**Your instructions:** Write out the records as a numbered list, leaving out blank lines, from the first line through the line containing "Describe the element at coordinates (61, 603)".

**Given entries:**
++++++++

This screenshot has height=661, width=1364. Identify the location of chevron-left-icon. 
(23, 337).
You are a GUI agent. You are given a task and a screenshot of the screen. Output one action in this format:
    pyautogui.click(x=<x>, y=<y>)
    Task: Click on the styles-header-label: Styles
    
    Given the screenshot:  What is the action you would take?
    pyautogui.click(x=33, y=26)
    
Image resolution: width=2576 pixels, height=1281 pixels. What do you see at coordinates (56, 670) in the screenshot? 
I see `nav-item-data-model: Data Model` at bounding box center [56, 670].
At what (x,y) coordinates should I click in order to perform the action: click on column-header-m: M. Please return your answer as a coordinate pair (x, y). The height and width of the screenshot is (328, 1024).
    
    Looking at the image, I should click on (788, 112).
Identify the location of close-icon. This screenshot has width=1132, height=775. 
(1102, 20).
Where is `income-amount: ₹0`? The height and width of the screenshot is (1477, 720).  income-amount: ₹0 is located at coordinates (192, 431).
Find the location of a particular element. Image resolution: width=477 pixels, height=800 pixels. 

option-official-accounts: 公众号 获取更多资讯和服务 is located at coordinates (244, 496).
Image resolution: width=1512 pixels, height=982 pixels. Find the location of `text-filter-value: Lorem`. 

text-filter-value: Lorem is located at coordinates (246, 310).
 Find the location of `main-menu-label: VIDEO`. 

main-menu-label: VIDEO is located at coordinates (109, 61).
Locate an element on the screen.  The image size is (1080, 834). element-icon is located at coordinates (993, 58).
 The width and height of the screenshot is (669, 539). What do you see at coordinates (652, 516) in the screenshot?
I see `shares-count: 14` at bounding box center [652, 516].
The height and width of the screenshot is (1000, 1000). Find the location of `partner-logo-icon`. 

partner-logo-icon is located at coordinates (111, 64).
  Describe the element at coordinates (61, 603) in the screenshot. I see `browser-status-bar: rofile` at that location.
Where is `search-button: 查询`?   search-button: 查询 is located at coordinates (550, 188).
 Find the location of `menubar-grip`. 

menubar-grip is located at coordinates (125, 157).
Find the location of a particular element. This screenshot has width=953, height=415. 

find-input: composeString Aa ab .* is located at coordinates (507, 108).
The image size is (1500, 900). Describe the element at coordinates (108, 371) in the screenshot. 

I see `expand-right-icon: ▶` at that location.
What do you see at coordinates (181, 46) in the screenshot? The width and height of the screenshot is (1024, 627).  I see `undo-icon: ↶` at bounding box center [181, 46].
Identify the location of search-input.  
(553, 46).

++++++++

**Response to the task:**
1. This screenshot has height=661, width=1364. Identify the location of chevron-left-icon. 
2. (23, 337).
3. You are a GUI agent. You are given a task and a screenshot of the screen. Output one action in this format:
4.     pyautogui.click(x=<x>, y=<y>)
5.     Task: Click on the styles-header-label: Styles
6.     Given the screenshot:  What is the action you would take?
7.     pyautogui.click(x=33, y=26)
8. Image resolution: width=2576 pixels, height=1281 pixels. What do you see at coordinates (56, 670) in the screenshot? 
9. I see `nav-item-data-model: Data Model` at bounding box center [56, 670].
10. At what (x,y) coordinates should I click in order to perform the action: click on column-header-m: M. Please return your answer as a coordinate pair (x, y). The height and width of the screenshot is (328, 1024).
11.     Looking at the image, I should click on (788, 112).
12. Identify the location of close-icon. This screenshot has width=1132, height=775. 
13. (1102, 20).
14. Where is `income-amount: ₹0`? The height and width of the screenshot is (1477, 720).  income-amount: ₹0 is located at coordinates (192, 431).
15. Find the location of a particular element. Image resolution: width=477 pixels, height=800 pixels. 
16. option-official-accounts: 公众号 获取更多资讯和服务 is located at coordinates (244, 496).
17. Image resolution: width=1512 pixels, height=982 pixels. Find the location of `text-filter-value: Lorem`. 
18. text-filter-value: Lorem is located at coordinates (246, 310).
19.  Find the location of `main-menu-label: VIDEO`. 
20. main-menu-label: VIDEO is located at coordinates (109, 61).
21. Locate an element on the screen.  The image size is (1080, 834). element-icon is located at coordinates (993, 58).
22.  The width and height of the screenshot is (669, 539). What do you see at coordinates (652, 516) in the screenshot?
23. I see `shares-count: 14` at bounding box center [652, 516].
24. The height and width of the screenshot is (1000, 1000). Find the location of `partner-logo-icon`. 
25. partner-logo-icon is located at coordinates (111, 64).
26.   Describe the element at coordinates (61, 603) in the screenshot. I see `browser-status-bar: rofile` at that location.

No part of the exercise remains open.